THE RECORDS:
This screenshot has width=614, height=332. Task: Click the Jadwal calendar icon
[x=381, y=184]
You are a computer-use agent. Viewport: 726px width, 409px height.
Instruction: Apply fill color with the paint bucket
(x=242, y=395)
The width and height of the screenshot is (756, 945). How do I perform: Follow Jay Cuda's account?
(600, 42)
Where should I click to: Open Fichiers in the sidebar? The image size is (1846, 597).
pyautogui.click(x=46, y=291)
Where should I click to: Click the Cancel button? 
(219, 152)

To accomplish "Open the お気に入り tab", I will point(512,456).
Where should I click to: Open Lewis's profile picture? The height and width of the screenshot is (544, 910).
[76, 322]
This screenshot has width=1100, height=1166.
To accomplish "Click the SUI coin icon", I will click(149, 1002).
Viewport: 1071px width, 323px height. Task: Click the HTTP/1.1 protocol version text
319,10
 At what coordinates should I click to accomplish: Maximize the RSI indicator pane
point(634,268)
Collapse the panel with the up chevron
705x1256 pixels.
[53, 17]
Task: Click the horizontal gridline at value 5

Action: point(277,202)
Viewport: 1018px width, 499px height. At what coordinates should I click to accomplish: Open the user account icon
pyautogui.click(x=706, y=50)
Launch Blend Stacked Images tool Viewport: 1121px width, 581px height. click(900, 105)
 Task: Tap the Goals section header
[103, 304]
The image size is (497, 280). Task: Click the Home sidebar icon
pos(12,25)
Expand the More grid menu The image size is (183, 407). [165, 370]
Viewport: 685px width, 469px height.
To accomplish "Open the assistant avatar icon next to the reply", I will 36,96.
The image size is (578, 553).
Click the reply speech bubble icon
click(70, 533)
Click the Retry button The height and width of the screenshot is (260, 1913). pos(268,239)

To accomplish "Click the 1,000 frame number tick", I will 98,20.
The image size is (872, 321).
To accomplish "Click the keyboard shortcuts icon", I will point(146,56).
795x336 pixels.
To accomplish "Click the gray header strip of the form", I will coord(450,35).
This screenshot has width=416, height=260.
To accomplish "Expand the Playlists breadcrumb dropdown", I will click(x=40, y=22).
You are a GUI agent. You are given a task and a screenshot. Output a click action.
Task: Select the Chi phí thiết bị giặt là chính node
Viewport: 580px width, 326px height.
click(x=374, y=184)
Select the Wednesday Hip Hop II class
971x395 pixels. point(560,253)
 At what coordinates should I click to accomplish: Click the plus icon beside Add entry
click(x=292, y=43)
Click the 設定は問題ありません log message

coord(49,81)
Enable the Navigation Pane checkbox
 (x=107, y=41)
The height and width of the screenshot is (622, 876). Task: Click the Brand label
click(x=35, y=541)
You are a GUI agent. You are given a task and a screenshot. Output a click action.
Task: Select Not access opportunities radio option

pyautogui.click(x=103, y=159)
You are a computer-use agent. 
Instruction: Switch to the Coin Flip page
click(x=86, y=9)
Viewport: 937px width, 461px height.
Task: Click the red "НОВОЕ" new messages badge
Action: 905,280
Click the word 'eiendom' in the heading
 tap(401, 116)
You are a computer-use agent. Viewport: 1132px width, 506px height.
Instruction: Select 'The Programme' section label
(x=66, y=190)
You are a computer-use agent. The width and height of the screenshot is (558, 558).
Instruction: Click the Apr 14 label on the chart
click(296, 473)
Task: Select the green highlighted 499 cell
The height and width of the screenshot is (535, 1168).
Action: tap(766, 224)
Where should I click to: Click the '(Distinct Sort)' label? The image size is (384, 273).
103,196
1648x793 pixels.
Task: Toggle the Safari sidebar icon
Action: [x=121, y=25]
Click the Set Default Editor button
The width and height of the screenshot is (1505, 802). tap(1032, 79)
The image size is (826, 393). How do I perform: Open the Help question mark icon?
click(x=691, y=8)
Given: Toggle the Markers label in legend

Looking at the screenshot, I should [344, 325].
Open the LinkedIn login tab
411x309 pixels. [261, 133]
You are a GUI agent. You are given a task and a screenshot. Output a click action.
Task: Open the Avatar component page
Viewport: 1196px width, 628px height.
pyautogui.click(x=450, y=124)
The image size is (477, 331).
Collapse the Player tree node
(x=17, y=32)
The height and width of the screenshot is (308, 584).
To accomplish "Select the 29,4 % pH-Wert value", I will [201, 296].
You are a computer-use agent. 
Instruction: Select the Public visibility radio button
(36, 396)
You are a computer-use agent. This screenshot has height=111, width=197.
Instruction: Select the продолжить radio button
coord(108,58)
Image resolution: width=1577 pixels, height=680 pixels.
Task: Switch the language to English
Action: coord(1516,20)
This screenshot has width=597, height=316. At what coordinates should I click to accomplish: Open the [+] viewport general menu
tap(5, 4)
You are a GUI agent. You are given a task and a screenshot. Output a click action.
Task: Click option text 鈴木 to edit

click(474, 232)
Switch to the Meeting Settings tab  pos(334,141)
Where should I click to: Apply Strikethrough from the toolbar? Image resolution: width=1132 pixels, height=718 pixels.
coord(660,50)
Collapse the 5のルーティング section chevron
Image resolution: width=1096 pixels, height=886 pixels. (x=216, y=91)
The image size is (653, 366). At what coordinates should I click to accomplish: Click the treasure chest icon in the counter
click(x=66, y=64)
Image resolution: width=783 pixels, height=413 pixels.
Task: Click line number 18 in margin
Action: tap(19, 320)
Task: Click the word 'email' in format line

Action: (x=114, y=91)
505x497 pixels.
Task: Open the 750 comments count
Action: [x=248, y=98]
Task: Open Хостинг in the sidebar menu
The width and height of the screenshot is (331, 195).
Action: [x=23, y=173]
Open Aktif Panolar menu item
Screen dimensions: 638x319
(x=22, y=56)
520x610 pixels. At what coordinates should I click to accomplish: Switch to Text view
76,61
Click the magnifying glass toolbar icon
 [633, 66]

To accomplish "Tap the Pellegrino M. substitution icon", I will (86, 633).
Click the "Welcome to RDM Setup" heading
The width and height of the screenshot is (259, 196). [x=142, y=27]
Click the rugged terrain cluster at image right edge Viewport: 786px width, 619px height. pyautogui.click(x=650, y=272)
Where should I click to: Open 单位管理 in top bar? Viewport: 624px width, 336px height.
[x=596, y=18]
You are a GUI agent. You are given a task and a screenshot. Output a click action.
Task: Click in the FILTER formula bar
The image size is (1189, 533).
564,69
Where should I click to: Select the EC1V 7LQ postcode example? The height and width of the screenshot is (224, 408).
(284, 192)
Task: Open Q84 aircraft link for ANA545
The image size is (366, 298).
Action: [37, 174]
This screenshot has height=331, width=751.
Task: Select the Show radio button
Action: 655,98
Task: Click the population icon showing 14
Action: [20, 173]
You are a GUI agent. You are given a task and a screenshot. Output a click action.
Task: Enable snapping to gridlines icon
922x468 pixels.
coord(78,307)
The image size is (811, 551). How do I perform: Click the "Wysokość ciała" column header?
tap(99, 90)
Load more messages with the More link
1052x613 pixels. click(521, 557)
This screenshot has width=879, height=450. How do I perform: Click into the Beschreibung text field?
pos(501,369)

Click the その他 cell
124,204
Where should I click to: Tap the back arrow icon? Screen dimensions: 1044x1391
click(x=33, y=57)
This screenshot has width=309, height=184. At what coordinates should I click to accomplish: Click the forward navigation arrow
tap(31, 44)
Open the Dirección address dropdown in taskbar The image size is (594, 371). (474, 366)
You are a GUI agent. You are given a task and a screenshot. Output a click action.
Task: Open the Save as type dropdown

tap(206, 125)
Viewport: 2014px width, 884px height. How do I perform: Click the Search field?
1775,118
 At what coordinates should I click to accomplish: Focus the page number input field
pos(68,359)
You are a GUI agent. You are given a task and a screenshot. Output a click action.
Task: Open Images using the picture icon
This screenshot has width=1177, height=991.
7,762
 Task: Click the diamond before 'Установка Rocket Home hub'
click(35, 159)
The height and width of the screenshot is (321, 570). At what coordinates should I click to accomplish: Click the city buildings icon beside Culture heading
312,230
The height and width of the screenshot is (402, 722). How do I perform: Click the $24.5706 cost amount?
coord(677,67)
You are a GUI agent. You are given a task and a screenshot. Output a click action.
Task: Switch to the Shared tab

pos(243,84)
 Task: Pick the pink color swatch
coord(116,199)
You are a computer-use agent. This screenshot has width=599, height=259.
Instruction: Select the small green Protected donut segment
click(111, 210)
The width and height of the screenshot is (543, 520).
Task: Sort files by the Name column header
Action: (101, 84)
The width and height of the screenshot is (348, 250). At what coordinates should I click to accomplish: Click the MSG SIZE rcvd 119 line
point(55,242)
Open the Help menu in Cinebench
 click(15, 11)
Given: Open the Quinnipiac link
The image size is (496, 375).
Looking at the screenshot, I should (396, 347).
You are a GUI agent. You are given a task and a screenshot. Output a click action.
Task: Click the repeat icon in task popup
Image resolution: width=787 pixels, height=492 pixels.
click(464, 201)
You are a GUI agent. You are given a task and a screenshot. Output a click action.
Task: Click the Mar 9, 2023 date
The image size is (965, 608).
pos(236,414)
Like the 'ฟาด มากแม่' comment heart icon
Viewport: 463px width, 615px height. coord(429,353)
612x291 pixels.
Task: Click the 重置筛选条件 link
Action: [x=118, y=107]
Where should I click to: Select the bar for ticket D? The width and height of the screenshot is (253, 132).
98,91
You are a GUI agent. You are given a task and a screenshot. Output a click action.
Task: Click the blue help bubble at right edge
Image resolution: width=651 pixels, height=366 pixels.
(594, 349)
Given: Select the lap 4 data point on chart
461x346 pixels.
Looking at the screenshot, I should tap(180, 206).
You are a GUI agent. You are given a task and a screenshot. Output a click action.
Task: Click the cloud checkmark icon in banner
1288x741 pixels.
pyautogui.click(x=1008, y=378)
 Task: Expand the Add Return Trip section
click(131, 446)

EXERCISE DESCRIPTION:
Every line above with the string "right" in it needs to be copied.

SOLUTION FOR THIS TASK:
Click the rugged terrain cluster at image right edge Viewport: 786px width, 619px height. pyautogui.click(x=650, y=272)
Task: Click the blue help bubble at right edge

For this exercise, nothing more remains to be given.